• [Direction]:
In the rows below, arrange the lines from the one containing "Copy the UCID value" through the one containing "[x=141, y=108]", both included, as a numbered list without blank lines.

-- Information shown start --

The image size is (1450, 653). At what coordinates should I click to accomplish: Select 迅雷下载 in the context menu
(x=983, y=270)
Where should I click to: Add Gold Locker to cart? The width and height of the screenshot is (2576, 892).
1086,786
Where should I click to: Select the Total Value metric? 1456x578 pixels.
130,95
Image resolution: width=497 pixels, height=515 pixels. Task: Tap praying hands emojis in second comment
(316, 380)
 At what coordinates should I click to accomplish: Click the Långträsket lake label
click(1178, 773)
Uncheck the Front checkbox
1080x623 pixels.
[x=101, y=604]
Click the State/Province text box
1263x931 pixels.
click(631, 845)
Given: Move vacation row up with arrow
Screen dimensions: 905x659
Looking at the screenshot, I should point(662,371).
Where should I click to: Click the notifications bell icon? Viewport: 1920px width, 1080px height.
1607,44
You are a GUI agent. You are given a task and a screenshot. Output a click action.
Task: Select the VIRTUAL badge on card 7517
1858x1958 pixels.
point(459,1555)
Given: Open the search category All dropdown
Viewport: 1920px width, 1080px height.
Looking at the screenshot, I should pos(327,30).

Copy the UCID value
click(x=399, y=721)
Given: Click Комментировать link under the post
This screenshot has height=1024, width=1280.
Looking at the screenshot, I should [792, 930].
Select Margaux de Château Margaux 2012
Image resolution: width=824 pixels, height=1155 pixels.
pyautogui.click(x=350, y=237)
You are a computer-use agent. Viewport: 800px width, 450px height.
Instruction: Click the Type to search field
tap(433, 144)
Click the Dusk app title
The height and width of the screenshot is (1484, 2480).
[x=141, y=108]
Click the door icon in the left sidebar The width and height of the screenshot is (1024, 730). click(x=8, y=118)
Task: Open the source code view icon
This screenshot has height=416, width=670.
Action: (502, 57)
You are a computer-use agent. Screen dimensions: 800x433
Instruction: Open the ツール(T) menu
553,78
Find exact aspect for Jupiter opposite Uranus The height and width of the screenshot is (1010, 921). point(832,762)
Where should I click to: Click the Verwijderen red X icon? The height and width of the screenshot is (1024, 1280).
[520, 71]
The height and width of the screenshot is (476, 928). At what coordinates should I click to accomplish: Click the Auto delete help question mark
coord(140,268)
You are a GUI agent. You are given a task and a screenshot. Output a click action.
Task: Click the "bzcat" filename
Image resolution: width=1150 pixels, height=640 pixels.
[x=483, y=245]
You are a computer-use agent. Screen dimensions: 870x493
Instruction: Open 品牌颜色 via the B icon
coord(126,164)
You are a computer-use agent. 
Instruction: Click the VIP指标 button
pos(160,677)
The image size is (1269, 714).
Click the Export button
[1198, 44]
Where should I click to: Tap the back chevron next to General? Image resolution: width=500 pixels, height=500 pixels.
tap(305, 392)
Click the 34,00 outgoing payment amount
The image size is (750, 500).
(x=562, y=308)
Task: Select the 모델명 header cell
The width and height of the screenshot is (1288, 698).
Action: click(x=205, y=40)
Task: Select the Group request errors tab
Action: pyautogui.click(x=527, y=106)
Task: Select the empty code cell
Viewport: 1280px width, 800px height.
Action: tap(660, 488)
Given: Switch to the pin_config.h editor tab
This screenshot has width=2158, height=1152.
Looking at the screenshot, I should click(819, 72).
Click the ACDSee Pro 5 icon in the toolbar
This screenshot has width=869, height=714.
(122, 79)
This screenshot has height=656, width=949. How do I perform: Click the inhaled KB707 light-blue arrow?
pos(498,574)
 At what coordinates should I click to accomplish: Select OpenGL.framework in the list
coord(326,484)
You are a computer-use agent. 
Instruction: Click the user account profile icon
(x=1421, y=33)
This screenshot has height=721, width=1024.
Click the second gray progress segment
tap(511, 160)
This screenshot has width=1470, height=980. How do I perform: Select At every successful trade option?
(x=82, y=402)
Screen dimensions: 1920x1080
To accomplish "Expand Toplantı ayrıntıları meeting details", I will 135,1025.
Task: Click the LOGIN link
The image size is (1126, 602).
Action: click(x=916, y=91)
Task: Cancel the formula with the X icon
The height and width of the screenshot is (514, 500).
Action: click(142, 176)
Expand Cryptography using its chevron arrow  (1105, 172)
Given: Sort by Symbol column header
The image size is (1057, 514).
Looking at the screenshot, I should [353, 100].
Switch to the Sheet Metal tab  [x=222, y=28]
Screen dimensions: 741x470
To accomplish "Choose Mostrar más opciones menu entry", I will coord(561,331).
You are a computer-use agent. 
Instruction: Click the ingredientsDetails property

-- Information shown end --

• [The output]:
1. Copy the UCID value
2. click(x=399, y=721)
3. Given: Click Комментировать link under the post
4. This screenshot has height=1024, width=1280.
5. Looking at the screenshot, I should [792, 930].
6. Select Margaux de Château Margaux 2012
7. Image resolution: width=824 pixels, height=1155 pixels.
8. pyautogui.click(x=350, y=237)
9. You are a computer-use agent. Viewport: 800px width, 450px height.
10. Instruction: Click the Type to search field
11. tap(433, 144)
12. Click the Dusk app title
13. The height and width of the screenshot is (1484, 2480).
14. [x=141, y=108]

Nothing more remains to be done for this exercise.